Pour dissiper tout amalgame ou équivoque, cet écrit concerne uniquement les membres de la famille Bengana ayant collaboré étroitement avec l’armée coloniale française et participé aux nombreux carnages dont furent victimes nos Ancêtres les populations algériennes, particulièrement durant les premières décennies de la colonisation française de l’Algérie.
LE MUSEE DES… HORREURS
Comme peut le constater tout observateur neutre et objectif par les faits évoqués précédemment, les membres de la famille Bengana, c’est-à-dire, les arrière-grands-parents de l’auteur du livre «Si Bouaziz Bengana» symbolisent le mouton noir dans l’Histoire de l’Algérie par leur horrible «palmarès» génocidaire par lequel ils ont «brillé» de mille feux, en d’autres termes, leur «CV» d’horreurs surclasse «l’œuvre» du Maréchal Pétain et ses ouailles et qui se résume comme suit :
La traitrise, la criminalité, la servilité, la vassalité, la délation, la mécréance, la félonie, la scélératesse, la forfaiture, la couardise, la pleutrerie, l’ignominie, la pusillanimité, le coup de Jarnac, l’agenouillement, la renégate, l’abaissement, l’assujettissement, l’infamie, la cruauté, la déloyauté… ouf ! Et pour cause de souffle coupé (liste excessivement longue et douloureuse), nous abrégeons le répertoire de cette « œuvre » génocidaire inventoriée par l’Histoire universelle dans le « Musée des … horreurs comme étant le label des Bengana incriminés et de leurs commanditaires. Nous avons cité ces crimes véridiques pour atténuer notre douleur, et surtout, pour défendre la Mémoire de tous nos Martyrs (depuis 1830 jusqu’au cinq Juillet 1962) tombés au Champ d’honneur pour l’indépendance et l’Honneur de l’Algérie.

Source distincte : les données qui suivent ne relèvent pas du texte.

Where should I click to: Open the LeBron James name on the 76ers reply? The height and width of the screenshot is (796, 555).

Enfin, nous pensons que la meilleure façon de répondre aux partisans et aux avocats de ces traitres et criminels du peuple algérien est d’emprunter la voie de la sagesse humaine ; qui nous enseigne qu’on ne peut sortir d’un sac à charbon que ce qu’il contient, comme on ne peut métamorphoser de vrais traitres en Héros, et que le nain reste un nain même s’il est debout sur une montagne, en revanche, le géant garde toute sa propre taille même si l’eau le couvre jusqu’au nombril. Dans la même optique, la vérité historique semble contraire à la raison d’un(e)) intoxiqué par une propagande insidieuse, comme le sont certains héritiers des Bachagha et des serviteurs de la France coloniale. Par ailleurs, les Titres comme Caïd et Bachagha ne sont en réalité que de la décoration sans valeur moyennant traitrise et fidélité des adeptes de la vassalisation, par contre, les Grands Hommes, eux, n’ont besoin que de leur noms, comme Larbi Ben M’hidi, Amirouche, Si l’Haouès…

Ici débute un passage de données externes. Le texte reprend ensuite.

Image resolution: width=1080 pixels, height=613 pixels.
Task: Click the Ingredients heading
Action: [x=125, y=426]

Bref, les sages nous enseignent aussi que le serviteur s’use à «nettoyer» ses maitres exactement comme le… savon. Cet auteur, en voulant réhabiliter des criminels, fussent-ils ses propres arrière-grands-parents ; agit en fin de compte pareillement à celui qui crache sur le ciel (il finit par recevoir sur le visage son propre cra…, sauf votre respect).
N.L.
(1) ce terme désigne un génocide qui ne peut être commis que par les démons humains, ou des humains génétiquement animalisés, ce vocable est tellement déshonorant pour eux au point où ils n’ont pu oser le mentionner dans le dictionnaire de leur langue officielle.
(2) Les Français ayant commis des génocides (certains généraux de l’ère coloniale française en Algérie).